Reiss on Investing In Real Estate Versus REITs

Investopedia quoted me in Investing In Real Estate Versus REITs. It reads in part,

The U.S. real estate market is finally starting to fire on most, if not all, cylinders, with investors’ enthusiasm gathering steam seemingly each passing month.

According to a study from the Urban Land Institute and PwC,expectations on profitability from the U.S. real estate sector are on the upside going forward. “In 2010, only 18% of respondents felt the prospects for profitability were at a good or better level,” the ULI reports. “This has improved steadily each year, with 68% of respondents now feeling that profitability will be at least good in 2014.”

The study reports that myriad investment demographics are pouring into the market, including foreign investors, institutional investors and private equity funds, as well as leveraged debt from insurance companies, mezzanine lenders, and issuers of commercial mortgage-backed securities.

“The anticipated interest in secondary markets is indicative of how the U.S. real estate recovery is expanding beyond the traditional investment hubs,” says Patrick L. Phillips, chief executive officer at the ULI. “Access to greater amounts of both debt and equity financing, combined with a sustained improvement in the underlying economic fundamentals, means that the opportunities and returns offered in smaller markets are potentially very appealing.”

A burgeoning profit avenue for investors is the real estate investment trust market, a market that is truly growing by leaps and bounds. Ernst & Young reports the REIT (Real Estate Investment Trust) market has grown from $300 billion in 2003 to $1 trillion by 2013, with growth expected to accelerate going forward.

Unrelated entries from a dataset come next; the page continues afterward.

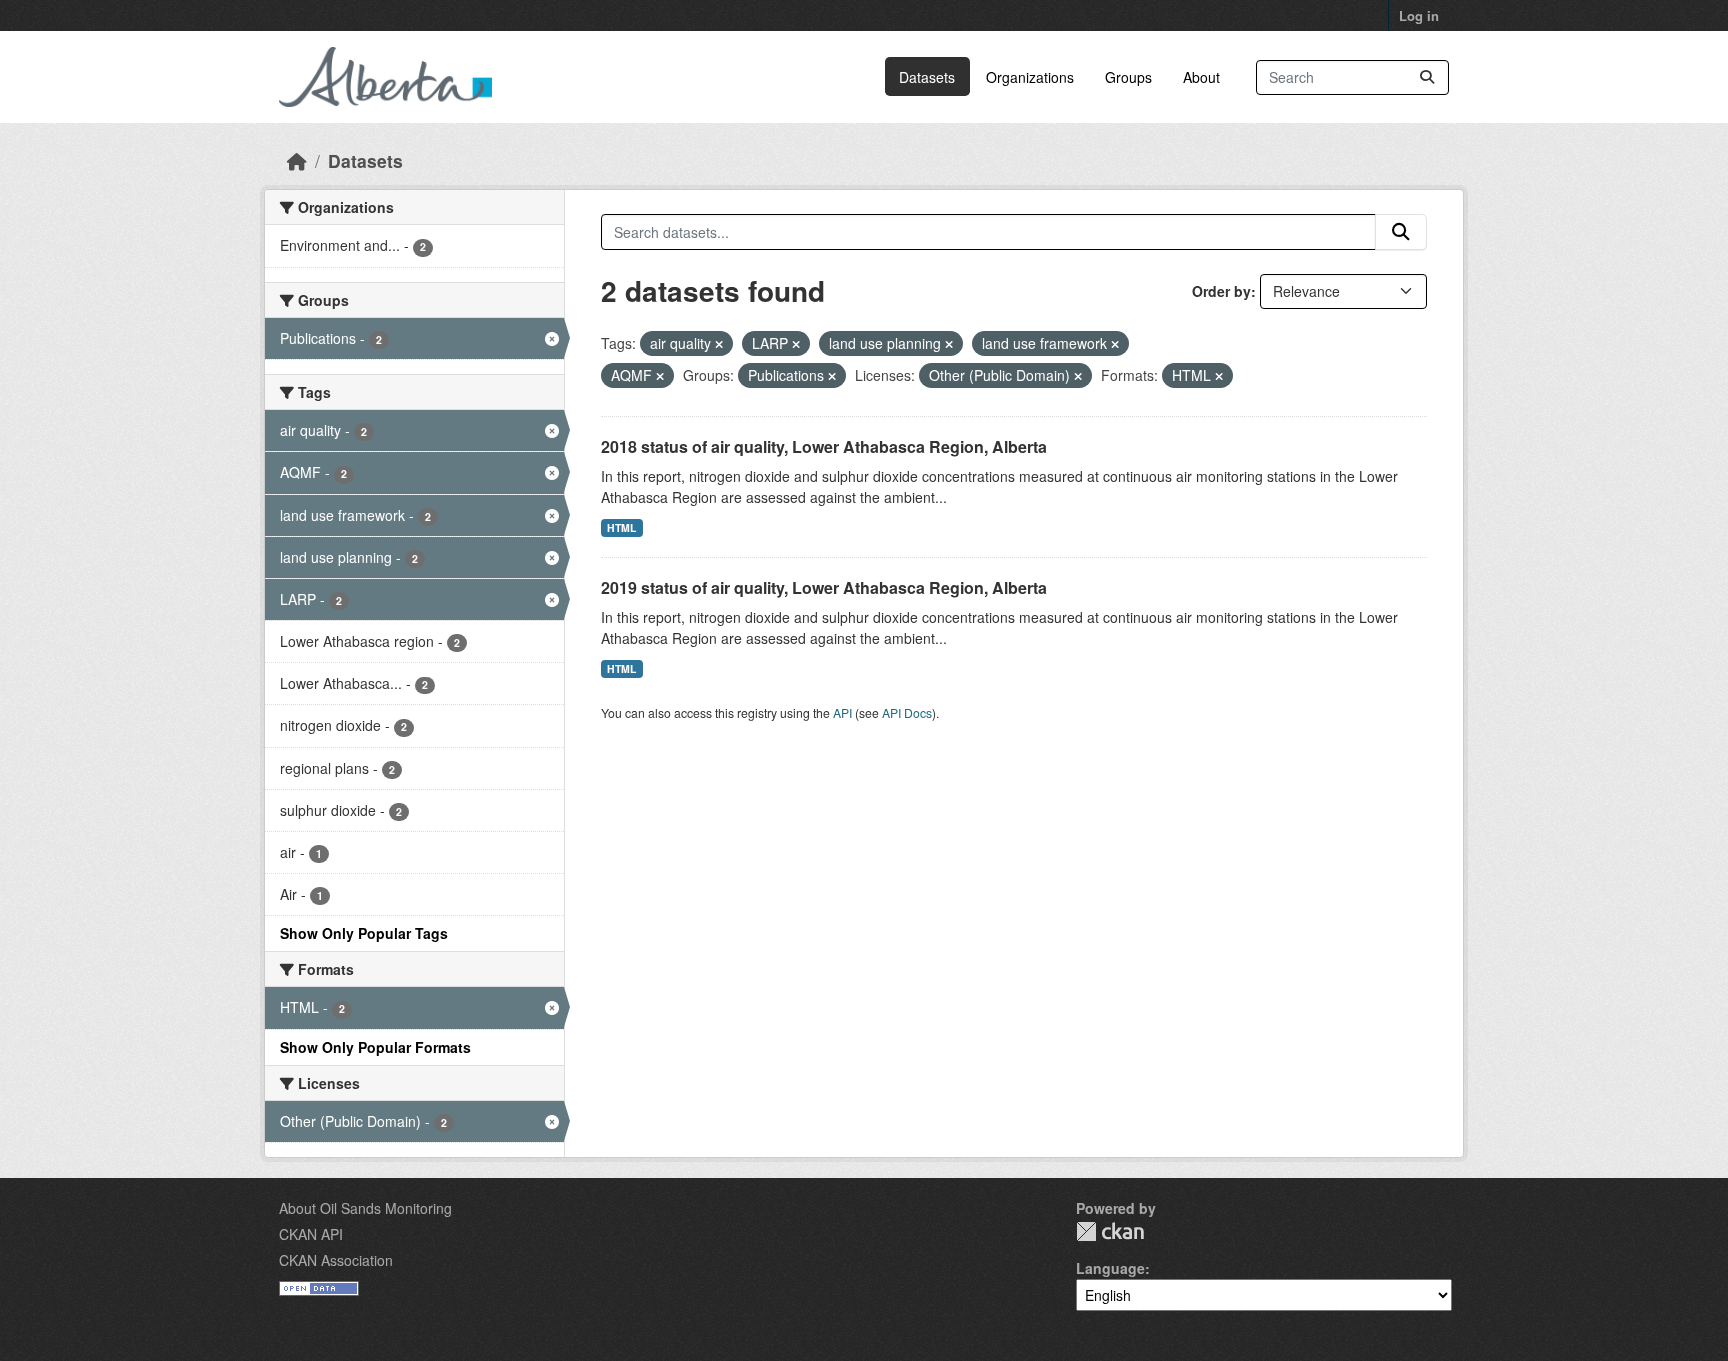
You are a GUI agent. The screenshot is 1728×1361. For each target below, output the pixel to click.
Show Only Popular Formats (375, 1047)
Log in (1419, 15)
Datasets (927, 77)
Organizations (1030, 77)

By definition, an REIT is a corporation, trust or association that owns and, in most cases, operates income-producing real estate and/or real estate-related assets. Modeled after mutual funds, REITs pool the capital of numerous investors. This allows individual investors to earn a share of the income produced through commercial real estate ownership, without having to go out and buy or finance property or assets.

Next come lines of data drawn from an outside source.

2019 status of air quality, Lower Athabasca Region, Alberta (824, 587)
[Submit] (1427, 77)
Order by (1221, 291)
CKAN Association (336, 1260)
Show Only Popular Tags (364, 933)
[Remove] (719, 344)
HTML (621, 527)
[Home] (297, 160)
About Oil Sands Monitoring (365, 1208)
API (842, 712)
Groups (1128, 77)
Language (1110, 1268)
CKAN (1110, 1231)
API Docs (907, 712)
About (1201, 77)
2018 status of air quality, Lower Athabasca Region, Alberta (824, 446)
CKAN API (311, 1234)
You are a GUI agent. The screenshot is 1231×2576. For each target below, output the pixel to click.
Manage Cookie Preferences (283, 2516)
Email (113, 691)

REITs differ from traditional real estate investing, primarily due to the fund-heavy strategic asset flow from REITs, versus the traditional free, more direct access flow from real estate investing (like becoming a landlord or buying stocks from homebuilding companies.) But both investments offer distinct advantages

*    *     *

some industry experts say the advantages of both investment classes cut much deeper than the descriptions above.

One big difference is that the market for REIT shares is much closer to the efficient market described by Nobel Prize winner Eugene Fama than the market for individual real estate parcels is, says David Reiss, a professor of law at Brooklyn Law School, and an expert on REITs.

“That means that the price of a REIT’s shares is more likely to contain all available information about the REIT,” he says.

“Because individual real estate parcels are sold in much smaller markets and because the cost of due diligence on a single property is not as cost-effective as it is on REIT shares, an investor has a better opportunity, at least in theory, to get a better return on his or her investment if he or she does the diligence him or herself.”